▶ [Brief]: The listing that follows must be given again in full and exactly.

▶ [Data excerpts]:
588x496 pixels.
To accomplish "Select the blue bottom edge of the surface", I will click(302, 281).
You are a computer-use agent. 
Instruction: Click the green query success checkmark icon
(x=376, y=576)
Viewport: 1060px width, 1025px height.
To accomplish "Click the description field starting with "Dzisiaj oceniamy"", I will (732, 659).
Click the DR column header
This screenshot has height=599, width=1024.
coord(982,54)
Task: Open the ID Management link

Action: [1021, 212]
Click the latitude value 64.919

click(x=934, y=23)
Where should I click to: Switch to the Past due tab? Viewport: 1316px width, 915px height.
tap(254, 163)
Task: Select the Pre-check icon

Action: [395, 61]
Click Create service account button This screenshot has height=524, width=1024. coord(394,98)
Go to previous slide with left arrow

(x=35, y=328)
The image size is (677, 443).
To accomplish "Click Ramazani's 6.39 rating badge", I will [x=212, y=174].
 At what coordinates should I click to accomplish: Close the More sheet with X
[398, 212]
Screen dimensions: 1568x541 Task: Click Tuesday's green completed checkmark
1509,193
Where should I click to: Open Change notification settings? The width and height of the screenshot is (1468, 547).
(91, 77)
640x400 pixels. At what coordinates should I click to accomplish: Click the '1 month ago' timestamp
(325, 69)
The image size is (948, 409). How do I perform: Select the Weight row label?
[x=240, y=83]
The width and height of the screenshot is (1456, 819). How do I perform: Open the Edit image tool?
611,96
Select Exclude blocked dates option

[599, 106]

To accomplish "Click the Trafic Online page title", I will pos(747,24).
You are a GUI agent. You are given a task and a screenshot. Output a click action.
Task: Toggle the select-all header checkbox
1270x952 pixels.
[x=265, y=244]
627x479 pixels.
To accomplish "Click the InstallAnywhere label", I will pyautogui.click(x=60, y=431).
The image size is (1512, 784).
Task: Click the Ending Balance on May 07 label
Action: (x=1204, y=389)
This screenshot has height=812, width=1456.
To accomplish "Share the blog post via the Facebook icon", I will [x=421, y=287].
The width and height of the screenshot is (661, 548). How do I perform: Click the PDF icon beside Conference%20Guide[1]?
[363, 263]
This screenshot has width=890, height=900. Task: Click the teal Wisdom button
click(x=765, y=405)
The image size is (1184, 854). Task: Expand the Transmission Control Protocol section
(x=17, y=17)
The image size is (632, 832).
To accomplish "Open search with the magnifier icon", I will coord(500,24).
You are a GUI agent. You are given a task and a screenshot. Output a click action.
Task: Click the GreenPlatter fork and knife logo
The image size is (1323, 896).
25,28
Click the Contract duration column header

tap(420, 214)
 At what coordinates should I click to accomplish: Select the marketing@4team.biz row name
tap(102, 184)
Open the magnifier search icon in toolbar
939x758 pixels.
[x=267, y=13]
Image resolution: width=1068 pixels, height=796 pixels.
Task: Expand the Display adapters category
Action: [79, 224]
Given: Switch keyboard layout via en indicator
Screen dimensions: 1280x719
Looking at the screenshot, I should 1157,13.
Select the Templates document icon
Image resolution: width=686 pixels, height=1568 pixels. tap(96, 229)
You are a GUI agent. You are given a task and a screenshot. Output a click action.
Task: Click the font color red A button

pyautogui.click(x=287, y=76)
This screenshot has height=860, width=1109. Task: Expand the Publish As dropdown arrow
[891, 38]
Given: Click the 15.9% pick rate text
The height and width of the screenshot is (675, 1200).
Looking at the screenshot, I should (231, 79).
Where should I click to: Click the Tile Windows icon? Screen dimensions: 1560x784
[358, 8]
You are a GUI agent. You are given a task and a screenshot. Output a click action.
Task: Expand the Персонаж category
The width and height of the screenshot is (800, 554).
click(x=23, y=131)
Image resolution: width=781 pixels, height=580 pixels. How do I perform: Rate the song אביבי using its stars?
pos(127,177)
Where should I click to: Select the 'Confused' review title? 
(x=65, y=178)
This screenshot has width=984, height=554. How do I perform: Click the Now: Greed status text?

▶ [Written solution]:
588x496 pixels.
To accomplish "Select the blue bottom edge of the surface", I will click(302, 281).
You are a computer-use agent. 
Instruction: Click the green query success checkmark icon
(x=376, y=576)
Viewport: 1060px width, 1025px height.
To accomplish "Click the description field starting with "Dzisiaj oceniamy"", I will (732, 659).
Click the DR column header
This screenshot has height=599, width=1024.
coord(982,54)
Task: Open the ID Management link

Action: [1021, 212]
Click the latitude value 64.919

click(x=934, y=23)
Where should I click to: Switch to the Past due tab? Viewport: 1316px width, 915px height.
tap(254, 163)
Task: Select the Pre-check icon

Action: [395, 61]
Click Create service account button This screenshot has height=524, width=1024. coord(394,98)
Go to previous slide with left arrow

(x=35, y=328)
The image size is (677, 443).
To accomplish "Click Ramazani's 6.39 rating badge", I will [x=212, y=174].
 At what coordinates should I click to accomplish: Close the More sheet with X
[398, 212]
Screen dimensions: 1568x541 Task: Click Tuesday's green completed checkmark
1509,193
Where should I click to: Open Change notification settings? The width and height of the screenshot is (1468, 547).
(91, 77)
640x400 pixels. At what coordinates should I click to accomplish: Click the '1 month ago' timestamp
(325, 69)
The image size is (948, 409). How do I perform: Select the Weight row label?
[x=240, y=83]
The width and height of the screenshot is (1456, 819). How do I perform: Open the Edit image tool?
611,96
Select Exclude blocked dates option

[599, 106]

To accomplish "Click the Trafic Online page title", I will pos(747,24).
You are a GUI agent. You are given a task and a screenshot. Output a click action.
Task: Toggle the select-all header checkbox
1270x952 pixels.
[x=265, y=244]
627x479 pixels.
To accomplish "Click the InstallAnywhere label", I will pyautogui.click(x=60, y=431).
The image size is (1512, 784).
Task: Click the Ending Balance on May 07 label
Action: (x=1204, y=389)
This screenshot has height=812, width=1456.
To accomplish "Share the blog post via the Facebook icon", I will [x=421, y=287].
The width and height of the screenshot is (661, 548). How do I perform: Click the PDF icon beside Conference%20Guide[1]?
[363, 263]
This screenshot has width=890, height=900. Task: Click the teal Wisdom button
click(x=765, y=405)
The image size is (1184, 854). Task: Expand the Transmission Control Protocol section
(x=17, y=17)
The image size is (632, 832).
To accomplish "Open search with the magnifier icon", I will coord(500,24).
You are a GUI agent. You are given a task and a screenshot. Output a click action.
Task: Click the GreenPlatter fork and knife logo
The image size is (1323, 896).
25,28
Click the Contract duration column header

tap(420, 214)
 At what coordinates should I click to accomplish: Select the marketing@4team.biz row name
tap(102, 184)
Open the magnifier search icon in toolbar
939x758 pixels.
[x=267, y=13]
Image resolution: width=1068 pixels, height=796 pixels.
Task: Expand the Display adapters category
Action: [79, 224]
Given: Switch keyboard layout via en indicator
Screen dimensions: 1280x719
Looking at the screenshot, I should 1157,13.
Select the Templates document icon
Image resolution: width=686 pixels, height=1568 pixels. tap(96, 229)
You are a GUI agent. You are given a task and a screenshot. Output a click action.
Task: Click the font color red A button

pyautogui.click(x=287, y=76)
This screenshot has height=860, width=1109. Task: Expand the Publish As dropdown arrow
[891, 38]
Given: Click the 15.9% pick rate text
The height and width of the screenshot is (675, 1200).
Looking at the screenshot, I should (231, 79).
Where should I click to: Click the Tile Windows icon? Screen dimensions: 1560x784
[358, 8]
You are a GUI agent. You are given a task and a screenshot. Output a click action.
Task: Expand the Персонаж category
The width and height of the screenshot is (800, 554).
click(x=23, y=131)
Image resolution: width=781 pixels, height=580 pixels. How do I perform: Rate the song אביבי using its stars?
pos(127,177)
Where should I click to: Select the 'Confused' review title? 
(x=65, y=178)
This screenshot has width=984, height=554. How do I perform: Click the Now: Greed status text?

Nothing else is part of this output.